Production at the Cassino factory is expected to first wind down from 70 units each day to 40 before ending entirely later in the year.
FCA, however, has since taken an axe to the Turin brand’s future product plans, with only the Giulia, Stelvio, and a couple of smaller SUVs surviving the cull.
Among the casualties include a new GTV, 8C and a large crossover.
The merger with Groupe PSA theoretically gives FCA access to newer platforms for compact cars and crossovers, however Alfa Romeo may choose to focus on small and theoretically more profitable crossovers.
According to its most recent five-year plan, Alfa Romeo will start production of its C-segment SUV, the Tonale, in 2021, followed by its B-segment SUV in 2022.
The Tonale will feature a plug-in hybrid variant, while the smaller SUV will be available as a battery-electric model.
Unlike Juliet, who died at a tragically young age, the Alfa Romeo Giulietta has had a long and fruitful life.
First introduced in 2011 to replace the 147, the Giulietta became the entry-level Alfa Romeo upon the MiTo’s discontinuation last year (2016 in Australia).

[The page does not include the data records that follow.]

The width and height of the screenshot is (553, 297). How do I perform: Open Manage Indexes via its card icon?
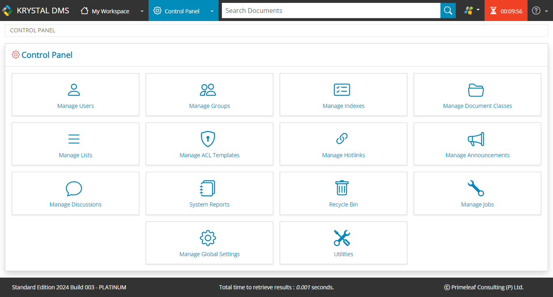[x=342, y=89]
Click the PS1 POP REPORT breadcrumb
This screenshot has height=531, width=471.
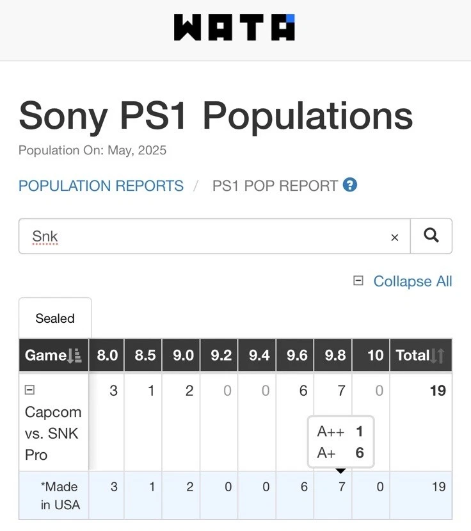(275, 186)
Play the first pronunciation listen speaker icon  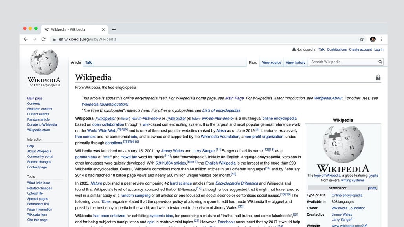point(119,119)
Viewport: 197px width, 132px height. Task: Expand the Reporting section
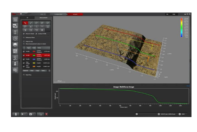(24, 75)
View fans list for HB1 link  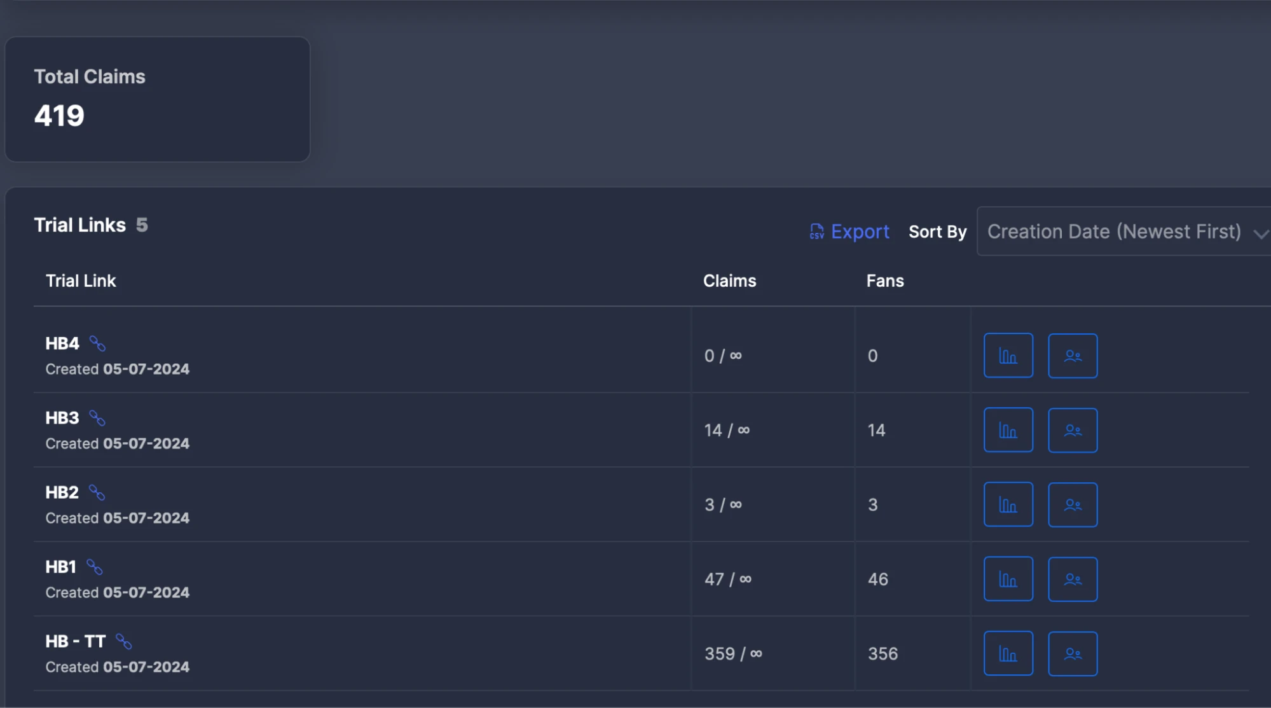(1073, 579)
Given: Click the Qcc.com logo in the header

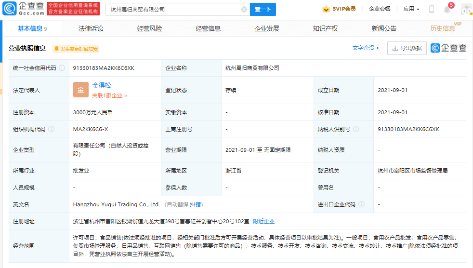Looking at the screenshot, I should click(24, 9).
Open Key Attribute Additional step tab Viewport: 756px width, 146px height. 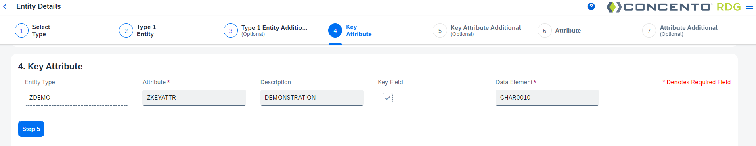[x=486, y=31]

It’s received some minor facelifts along the way, along with sporadic range re-shuffles.
Sales have declined, however, with just 169 sold here last year. In 2012, Alfa Romeo sold 610 examples.
The drop has been even more precipitous in Europe, the Giulietta’s key market. After several years of relatively steady sales, the Giulietta plummeted to just 15,690 units in 2019.
In its first full year of sales, 2011, Alfa Romeo sold 78,911 Giuliettas in Europe.